### Assignment
Find every line below where the string "computer" shows up, and copy those lines.
Top of Study material
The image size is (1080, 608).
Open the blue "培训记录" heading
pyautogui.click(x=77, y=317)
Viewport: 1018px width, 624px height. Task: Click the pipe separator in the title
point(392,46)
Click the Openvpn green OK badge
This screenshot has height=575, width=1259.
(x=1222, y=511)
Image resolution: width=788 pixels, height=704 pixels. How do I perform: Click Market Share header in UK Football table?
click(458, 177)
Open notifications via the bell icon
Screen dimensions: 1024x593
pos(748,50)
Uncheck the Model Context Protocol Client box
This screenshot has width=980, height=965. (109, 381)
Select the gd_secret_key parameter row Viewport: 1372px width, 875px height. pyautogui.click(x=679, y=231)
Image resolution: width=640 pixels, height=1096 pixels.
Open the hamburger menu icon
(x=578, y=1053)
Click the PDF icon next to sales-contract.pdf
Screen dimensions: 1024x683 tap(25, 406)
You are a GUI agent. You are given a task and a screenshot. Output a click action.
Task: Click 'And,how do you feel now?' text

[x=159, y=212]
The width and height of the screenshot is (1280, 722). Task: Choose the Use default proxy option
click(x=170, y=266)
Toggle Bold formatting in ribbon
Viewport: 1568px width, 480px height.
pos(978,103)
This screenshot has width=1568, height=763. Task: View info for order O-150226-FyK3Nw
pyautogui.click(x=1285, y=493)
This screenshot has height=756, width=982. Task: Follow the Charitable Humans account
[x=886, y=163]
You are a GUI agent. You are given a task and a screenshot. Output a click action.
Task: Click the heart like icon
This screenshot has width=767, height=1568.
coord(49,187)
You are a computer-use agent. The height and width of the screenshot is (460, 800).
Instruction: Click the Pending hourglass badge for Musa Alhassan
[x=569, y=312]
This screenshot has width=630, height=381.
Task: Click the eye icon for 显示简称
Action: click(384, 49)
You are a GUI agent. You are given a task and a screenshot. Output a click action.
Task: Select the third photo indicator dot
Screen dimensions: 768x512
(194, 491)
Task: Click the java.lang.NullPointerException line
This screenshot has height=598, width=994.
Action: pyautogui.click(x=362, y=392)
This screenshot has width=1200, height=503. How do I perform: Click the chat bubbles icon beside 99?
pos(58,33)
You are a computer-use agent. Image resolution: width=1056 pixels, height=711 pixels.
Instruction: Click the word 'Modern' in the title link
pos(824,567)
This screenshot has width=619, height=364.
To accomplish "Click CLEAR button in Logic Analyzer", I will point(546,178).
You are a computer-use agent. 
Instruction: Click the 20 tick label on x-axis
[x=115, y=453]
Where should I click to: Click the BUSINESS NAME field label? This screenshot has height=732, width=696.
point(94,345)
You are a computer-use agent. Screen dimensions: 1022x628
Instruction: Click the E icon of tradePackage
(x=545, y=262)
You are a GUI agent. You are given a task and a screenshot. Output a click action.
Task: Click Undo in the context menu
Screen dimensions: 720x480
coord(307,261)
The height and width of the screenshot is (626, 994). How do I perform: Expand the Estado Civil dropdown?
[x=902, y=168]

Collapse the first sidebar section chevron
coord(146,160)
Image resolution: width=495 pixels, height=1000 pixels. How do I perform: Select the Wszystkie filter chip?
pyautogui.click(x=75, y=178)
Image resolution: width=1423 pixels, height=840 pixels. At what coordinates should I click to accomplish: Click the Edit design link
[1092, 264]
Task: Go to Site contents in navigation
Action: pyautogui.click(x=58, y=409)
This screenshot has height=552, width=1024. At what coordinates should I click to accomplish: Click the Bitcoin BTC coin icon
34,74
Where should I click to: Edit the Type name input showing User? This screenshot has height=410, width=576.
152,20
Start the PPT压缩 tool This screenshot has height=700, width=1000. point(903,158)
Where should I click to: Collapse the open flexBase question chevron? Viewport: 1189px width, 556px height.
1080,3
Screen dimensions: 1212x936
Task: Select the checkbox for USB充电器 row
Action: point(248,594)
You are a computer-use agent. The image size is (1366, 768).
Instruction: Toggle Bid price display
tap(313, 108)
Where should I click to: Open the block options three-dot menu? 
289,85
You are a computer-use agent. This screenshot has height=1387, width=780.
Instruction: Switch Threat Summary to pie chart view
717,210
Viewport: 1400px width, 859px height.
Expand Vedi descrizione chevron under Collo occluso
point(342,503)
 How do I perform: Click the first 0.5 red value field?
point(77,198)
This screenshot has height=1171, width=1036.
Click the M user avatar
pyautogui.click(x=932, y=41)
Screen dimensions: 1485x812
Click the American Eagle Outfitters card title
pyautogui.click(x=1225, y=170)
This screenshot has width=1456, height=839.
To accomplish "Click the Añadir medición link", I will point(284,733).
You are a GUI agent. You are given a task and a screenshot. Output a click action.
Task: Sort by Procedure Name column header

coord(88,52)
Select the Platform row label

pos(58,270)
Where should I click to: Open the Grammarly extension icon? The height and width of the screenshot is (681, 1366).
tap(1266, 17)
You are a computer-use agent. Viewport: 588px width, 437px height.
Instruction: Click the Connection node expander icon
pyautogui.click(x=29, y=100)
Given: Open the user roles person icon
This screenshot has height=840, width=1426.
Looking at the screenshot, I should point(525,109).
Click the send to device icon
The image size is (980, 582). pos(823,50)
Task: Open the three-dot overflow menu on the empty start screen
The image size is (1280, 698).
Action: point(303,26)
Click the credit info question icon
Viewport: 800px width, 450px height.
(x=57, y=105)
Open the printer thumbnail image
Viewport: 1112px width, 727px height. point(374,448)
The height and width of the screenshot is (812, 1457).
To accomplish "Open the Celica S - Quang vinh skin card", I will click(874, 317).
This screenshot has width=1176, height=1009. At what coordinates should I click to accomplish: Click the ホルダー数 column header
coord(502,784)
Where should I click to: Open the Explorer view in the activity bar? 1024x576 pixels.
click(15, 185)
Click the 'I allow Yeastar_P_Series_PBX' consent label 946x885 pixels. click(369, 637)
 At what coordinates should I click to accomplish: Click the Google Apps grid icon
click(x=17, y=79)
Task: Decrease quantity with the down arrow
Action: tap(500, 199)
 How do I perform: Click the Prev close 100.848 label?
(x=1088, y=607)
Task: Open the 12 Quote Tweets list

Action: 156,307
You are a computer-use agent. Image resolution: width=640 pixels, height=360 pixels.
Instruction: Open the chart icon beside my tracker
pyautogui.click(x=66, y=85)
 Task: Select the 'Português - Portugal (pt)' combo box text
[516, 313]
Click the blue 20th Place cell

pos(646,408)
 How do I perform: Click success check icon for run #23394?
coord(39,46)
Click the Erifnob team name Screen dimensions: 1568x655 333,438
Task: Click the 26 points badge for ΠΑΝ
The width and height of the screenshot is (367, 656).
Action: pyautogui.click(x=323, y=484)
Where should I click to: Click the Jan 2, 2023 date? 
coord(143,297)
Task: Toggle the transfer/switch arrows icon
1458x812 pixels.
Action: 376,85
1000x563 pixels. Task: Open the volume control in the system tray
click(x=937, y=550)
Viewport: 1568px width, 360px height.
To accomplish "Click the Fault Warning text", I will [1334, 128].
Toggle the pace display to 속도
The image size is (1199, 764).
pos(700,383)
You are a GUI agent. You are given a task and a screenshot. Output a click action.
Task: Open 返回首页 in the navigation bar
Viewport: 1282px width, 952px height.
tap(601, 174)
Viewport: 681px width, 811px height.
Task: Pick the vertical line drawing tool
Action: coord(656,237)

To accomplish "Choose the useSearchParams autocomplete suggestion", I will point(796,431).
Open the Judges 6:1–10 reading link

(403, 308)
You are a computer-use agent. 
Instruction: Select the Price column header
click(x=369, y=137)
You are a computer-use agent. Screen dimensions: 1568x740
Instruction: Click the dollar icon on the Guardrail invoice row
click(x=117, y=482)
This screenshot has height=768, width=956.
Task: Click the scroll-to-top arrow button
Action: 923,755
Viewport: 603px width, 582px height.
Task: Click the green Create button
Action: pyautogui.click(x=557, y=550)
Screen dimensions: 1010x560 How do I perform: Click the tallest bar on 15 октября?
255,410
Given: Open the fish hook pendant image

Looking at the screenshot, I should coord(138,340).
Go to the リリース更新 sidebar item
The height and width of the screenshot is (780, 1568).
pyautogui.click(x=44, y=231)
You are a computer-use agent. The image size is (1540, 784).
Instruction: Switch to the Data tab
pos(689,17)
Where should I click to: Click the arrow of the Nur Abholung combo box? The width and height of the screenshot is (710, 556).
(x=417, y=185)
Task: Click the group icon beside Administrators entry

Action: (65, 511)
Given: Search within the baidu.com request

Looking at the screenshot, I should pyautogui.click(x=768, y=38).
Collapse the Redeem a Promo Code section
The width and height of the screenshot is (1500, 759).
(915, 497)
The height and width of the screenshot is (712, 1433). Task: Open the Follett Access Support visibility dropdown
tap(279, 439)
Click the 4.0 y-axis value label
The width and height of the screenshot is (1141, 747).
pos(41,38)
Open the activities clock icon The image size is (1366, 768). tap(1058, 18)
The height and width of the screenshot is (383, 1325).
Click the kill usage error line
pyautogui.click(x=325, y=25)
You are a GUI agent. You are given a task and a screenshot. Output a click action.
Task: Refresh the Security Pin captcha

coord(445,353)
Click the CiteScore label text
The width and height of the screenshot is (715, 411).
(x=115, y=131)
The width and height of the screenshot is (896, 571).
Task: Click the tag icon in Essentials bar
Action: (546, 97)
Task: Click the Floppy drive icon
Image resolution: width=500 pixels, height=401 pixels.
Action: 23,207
Bottom of Study material
### Result of the task
You are a computer-use agent. The height and width of the screenshot is (460, 800).
You are a computer-use agent. Image resolution: width=1056 pixels, height=711 pixels.
You are a computer-use agent. 
You are a computer-use agent. Screen dimensions: 1022x628
You are a computer-use agent. The image size is (1366, 768).
You are a computer-use agent. This screenshot has height=1387, width=780.
You are a computer-use agent. Viewport: 588px width, 437px height.
You are a computer-use agent. Image resolution: width=640 pixels, height=360 pixels.
You are a computer-use agent. 
You are a computer-use agent. Screen dimensions: 1568x740
You are a computer-use agent. The image size is (1540, 784).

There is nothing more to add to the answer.